3.3 Operating System Metrics Collected by Cluster Health Monitor
Review the metrics collected by CHM.
Overview of Metrics
CHM groups the operating system data collected into a Nodeview. A Nodeview is a grouping of metric sets where each metric set contains detailed metrics of a unique system resource.
Brief description of metric sets are as follows:
- CPU metric set: Metrics for top 127 CPUs sorted by usage percentage
- Device metric set: Metrics for 127 devices that include ASM/VD/OCR along with those having a high average wait time
- Process metric set: Metrics for 127 processes
                        - Top 25 CPU consumers (idle processes not reported)
- Top 25 Memory consumers (RSS < 1% of total RAM not reported)
- Top 25 I/O consumers
- Top 25 File Descriptors consumers (helps to identify top inode consumers)

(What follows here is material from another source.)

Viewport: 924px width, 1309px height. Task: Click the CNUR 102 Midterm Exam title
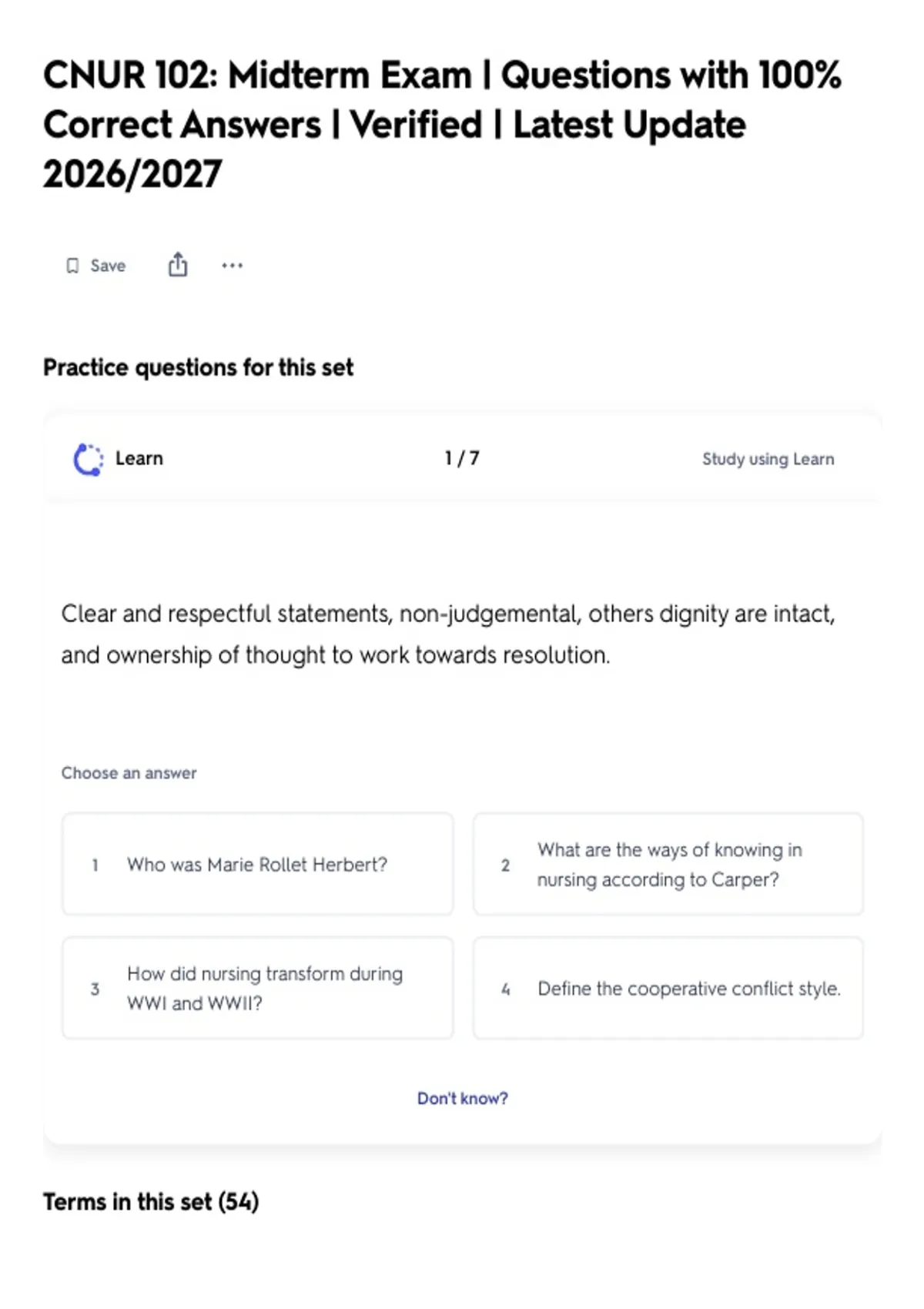(x=442, y=125)
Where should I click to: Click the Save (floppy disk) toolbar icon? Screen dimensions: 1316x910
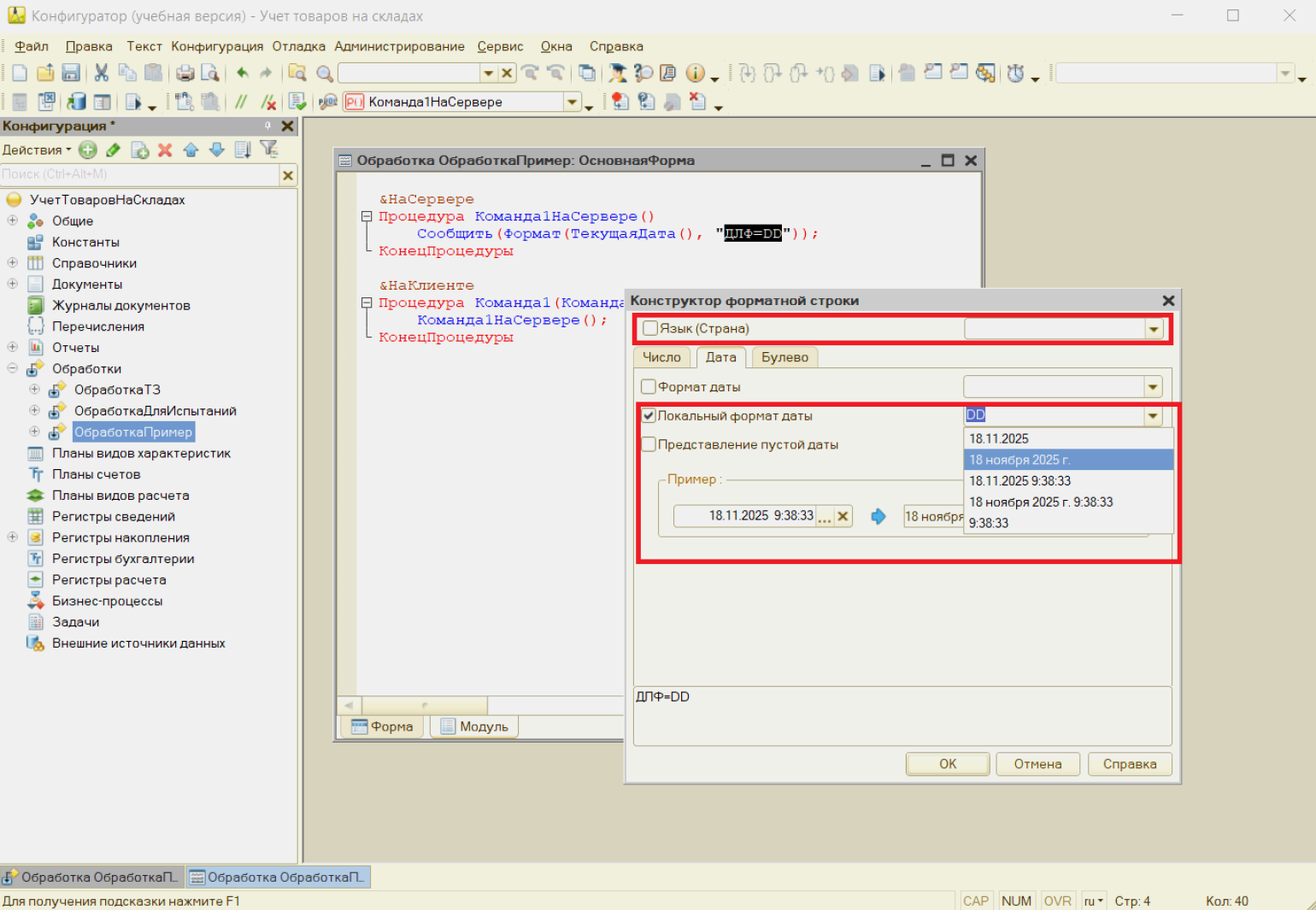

- Process Aggregation: Metrics summarized by foreground and background processes for all Oracle Database and Oracle ASM instances
 
- Network metric set: Metrics for 16 NICS that include public and private interconnects
- NFS metric set: Metrics for 32 NFS ordered by round trip time
- Protocol metric set: Metrics for protocol groups TCP, UDP, and IP
- Filesystem metric set: Metrics for filesystem utilization
- Critical resources metric set: Metrics for critical system
                    resource utilization
                        - CPU Metrics: system-wide CPU utilization statistics
- Memory Metrics: system-wide memory statistics
- Device Metrics: system-wide device statistics distinct from individual device metric set
- NFS Metrics: Total NFS devices collected every 30 seconds
- Process Metrics: system-wide unique process metrics
 
CPU Metric Set
Contains metrics from all CPU cores ordered by usage percentage.
Table 3-1 CPU Metric Set
| Metric Name (units) | Description | 
|---|---|
| system [%] | Percentage of CPU utilization occurred while running at the system level (kernel). | 
| user [%] | Percentage of CPU utilization occurred while running at the user level (application). | 
| usage [%] | Total utilization (system[%] + user[%]). | 
| nice [%] | Percentage of CPU utilization occurred while running at the user level with nice priority. | 
| ioWait [%] | Percentage of time that the CPU was idle during which the system had an outstanding disk I/O request. | 
| steal [%] | Percentage of time spent in involuntary wait by the virtual CPU while the hypervisor was servicing another virtual processor. | 
Device Metric Set
Contains metrics from all disk devices/partitions ordered by their service time in milliseconds.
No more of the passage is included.